What is RAG and when should I use it?

RAG (Retrieval-Augmented Generation) combines a vector search over your own documents with an LLM to answer questions grounded in specific data. Use RAG when you need the model to reference private, up-to-date, or domain-specific knowledge that was not in its training data. The typical pipeline is: chunk documents, embed chunks, store in a vector DB, retrieve similar chunks at query time, and include them in the LLM prompt.

What is LoRA fine-tuning and how does it differ from full fine-tuning?

LoRA (Low-Rank Adaptation) adds small trainable matrices to the model's weight layers instead of updating all parameters. This reduces GPU memory requirements by 10-100x compared to full fine-tuning while achieving comparable results. Use the peft library with LoraConfig(r=8, lora_alpha=32) to apply LoRA to a base model before training.
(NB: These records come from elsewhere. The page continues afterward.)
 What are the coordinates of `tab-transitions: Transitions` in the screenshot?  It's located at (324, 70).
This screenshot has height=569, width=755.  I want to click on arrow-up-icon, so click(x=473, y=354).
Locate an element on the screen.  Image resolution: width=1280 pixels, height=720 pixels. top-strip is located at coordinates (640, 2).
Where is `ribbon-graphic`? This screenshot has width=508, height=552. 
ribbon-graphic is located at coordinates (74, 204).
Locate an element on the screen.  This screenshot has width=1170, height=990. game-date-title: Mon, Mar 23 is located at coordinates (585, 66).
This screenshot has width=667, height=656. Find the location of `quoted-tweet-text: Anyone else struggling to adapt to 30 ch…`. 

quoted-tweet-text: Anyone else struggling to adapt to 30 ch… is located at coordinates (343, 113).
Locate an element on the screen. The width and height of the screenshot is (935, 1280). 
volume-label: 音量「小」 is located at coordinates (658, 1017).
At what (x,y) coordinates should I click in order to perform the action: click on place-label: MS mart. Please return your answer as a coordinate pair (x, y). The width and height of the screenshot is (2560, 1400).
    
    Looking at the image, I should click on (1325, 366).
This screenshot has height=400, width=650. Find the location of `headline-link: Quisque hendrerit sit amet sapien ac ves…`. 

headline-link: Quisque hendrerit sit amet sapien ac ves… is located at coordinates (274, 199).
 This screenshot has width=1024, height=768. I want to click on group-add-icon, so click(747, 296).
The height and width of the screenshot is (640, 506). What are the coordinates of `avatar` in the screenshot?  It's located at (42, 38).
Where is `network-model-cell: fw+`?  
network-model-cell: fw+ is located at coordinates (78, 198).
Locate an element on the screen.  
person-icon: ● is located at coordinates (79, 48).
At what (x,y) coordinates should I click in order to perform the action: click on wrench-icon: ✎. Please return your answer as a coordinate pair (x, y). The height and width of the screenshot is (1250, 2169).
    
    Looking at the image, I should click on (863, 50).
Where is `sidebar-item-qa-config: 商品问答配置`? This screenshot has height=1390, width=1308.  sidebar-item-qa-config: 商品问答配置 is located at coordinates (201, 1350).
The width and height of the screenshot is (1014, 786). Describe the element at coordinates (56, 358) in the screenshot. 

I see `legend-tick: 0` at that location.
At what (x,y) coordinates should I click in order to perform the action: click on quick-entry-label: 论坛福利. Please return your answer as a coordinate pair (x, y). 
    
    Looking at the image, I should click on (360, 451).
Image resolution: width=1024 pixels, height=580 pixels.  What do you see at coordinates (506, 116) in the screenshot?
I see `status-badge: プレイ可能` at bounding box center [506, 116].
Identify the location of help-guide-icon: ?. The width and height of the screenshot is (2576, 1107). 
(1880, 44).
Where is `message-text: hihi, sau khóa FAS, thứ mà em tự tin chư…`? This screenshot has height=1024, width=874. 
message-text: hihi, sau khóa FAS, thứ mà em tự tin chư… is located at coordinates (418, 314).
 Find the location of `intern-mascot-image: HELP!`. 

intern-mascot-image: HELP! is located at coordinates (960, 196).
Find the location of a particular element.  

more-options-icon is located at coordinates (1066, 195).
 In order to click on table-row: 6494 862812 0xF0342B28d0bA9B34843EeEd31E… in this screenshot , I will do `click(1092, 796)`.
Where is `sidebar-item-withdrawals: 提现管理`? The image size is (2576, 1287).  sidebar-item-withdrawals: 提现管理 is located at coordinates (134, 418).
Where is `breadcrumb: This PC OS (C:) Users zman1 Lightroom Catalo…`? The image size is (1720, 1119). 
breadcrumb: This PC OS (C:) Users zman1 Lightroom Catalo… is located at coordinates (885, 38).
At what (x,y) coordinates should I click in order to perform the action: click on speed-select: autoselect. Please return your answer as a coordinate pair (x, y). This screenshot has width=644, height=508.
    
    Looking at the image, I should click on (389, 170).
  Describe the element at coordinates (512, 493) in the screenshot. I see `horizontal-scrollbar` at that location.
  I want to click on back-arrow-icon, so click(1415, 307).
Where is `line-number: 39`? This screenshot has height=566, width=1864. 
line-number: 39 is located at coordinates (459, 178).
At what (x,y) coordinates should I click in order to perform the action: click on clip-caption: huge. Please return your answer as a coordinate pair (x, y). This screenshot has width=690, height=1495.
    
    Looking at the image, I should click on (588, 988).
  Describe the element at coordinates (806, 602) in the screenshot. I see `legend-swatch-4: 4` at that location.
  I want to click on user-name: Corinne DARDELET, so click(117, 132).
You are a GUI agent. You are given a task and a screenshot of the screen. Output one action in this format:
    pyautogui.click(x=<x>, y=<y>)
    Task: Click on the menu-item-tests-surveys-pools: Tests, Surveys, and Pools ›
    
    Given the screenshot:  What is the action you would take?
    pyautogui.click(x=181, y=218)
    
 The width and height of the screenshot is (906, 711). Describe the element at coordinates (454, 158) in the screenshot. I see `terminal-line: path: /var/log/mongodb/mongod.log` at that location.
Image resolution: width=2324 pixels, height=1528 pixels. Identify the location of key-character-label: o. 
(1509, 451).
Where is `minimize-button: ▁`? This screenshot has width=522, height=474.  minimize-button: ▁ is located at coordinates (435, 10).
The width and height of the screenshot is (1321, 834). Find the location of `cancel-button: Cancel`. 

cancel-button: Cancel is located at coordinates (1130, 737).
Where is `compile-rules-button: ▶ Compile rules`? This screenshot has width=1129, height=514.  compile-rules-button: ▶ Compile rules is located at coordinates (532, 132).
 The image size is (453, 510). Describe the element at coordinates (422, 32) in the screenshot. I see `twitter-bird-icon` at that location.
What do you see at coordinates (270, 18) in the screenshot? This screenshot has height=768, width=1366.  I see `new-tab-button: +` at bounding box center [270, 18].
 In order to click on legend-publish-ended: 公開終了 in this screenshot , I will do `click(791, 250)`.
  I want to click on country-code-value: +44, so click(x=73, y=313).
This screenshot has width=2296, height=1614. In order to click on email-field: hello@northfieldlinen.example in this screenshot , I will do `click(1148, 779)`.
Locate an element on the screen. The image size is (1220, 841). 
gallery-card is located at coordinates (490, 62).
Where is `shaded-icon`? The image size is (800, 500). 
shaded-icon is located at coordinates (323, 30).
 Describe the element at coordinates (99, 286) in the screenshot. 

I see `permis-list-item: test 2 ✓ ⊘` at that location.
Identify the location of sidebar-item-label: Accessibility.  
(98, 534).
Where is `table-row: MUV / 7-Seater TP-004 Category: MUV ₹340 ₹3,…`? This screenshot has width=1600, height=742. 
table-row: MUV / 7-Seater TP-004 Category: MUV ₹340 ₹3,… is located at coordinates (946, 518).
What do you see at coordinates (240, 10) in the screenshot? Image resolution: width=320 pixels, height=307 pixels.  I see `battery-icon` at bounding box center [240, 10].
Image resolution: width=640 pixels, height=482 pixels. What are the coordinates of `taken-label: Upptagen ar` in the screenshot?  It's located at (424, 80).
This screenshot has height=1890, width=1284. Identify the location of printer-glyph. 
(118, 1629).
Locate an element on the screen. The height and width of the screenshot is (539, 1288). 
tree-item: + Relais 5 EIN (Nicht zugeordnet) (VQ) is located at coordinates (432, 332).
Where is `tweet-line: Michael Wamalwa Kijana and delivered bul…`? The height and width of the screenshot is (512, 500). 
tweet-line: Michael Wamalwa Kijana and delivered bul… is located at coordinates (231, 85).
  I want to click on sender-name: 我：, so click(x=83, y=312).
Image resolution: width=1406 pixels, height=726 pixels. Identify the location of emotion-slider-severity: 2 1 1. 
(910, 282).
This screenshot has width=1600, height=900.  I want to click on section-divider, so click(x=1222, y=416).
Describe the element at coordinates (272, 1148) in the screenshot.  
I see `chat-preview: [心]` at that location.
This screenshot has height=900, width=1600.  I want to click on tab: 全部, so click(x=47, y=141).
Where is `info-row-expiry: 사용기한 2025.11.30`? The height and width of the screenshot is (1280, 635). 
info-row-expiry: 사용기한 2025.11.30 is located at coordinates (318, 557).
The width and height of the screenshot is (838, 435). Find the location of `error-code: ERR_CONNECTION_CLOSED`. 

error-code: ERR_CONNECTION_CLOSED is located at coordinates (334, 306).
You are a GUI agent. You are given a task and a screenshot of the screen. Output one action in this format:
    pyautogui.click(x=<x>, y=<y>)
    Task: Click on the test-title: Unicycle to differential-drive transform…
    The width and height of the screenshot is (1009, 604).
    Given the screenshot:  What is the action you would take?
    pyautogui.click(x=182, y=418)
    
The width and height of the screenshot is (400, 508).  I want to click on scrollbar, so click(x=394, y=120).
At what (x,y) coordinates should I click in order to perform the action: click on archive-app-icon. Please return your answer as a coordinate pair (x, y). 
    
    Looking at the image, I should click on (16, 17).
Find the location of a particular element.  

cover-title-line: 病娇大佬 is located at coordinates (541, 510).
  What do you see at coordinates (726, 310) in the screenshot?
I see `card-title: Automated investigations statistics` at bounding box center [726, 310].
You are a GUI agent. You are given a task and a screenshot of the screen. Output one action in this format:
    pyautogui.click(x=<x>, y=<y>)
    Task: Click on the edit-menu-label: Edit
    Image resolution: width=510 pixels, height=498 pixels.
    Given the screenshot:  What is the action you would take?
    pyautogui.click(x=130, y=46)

What is chain-of-thought prompting?

Chain-of-thought (CoT) prompting asks the model to reason step by step before giving a final answer. Adding "Think step by step:" or "Let's think through this:" to the prompt significantly improves accuracy on multi-step reasoning tasks like math word problems and logical deduction. It works because it forces the model to generate intermediate reasoning tokens that guide the final answer.

How do I use LLM-as-Judge for evaluation?

LLM-as-Judge uses a capable model (typically GPT-4 or Claude) to score the outputs of another model based on criteria like correctness, helpfulness, and safety. Write an evaluation prompt that presents the question, the model's response, and a scoring rubric, then have the judge model output a score. This is more scalable than human evaluation and more nuanced than automatic metrics like BLEU.

What benchmarks are commonly used to evaluate LLMs?

MMLU (Massive Multitask Language Understanding) tests broad knowledge across 57 subjects. HumanEval measures code generation quality on Python programming problems. HellaSwag tests commonsense reasoning about everyday situations. TruthfulQA measures how well a model avoids generating false statements. These benchmarks are referenced in most LLM research papers and model cards.